• Exercise details: Print each of the rows below word for word, and leave the pictures out of your answer.
-- BEGIN Raw data --
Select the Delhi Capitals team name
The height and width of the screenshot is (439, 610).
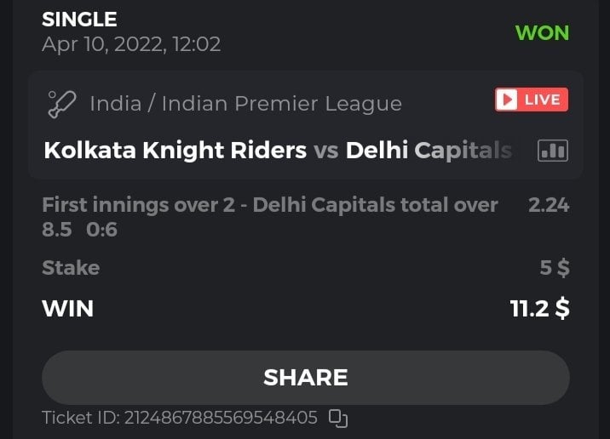tap(429, 151)
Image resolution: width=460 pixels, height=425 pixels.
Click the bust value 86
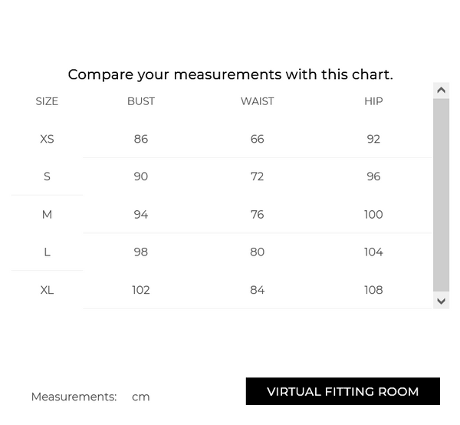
-- END Raw data --
• Response to this exercise:
Select the Delhi Capitals team name
The height and width of the screenshot is (439, 610).
tap(429, 151)
Image resolution: width=460 pixels, height=425 pixels.
Click the bust value 86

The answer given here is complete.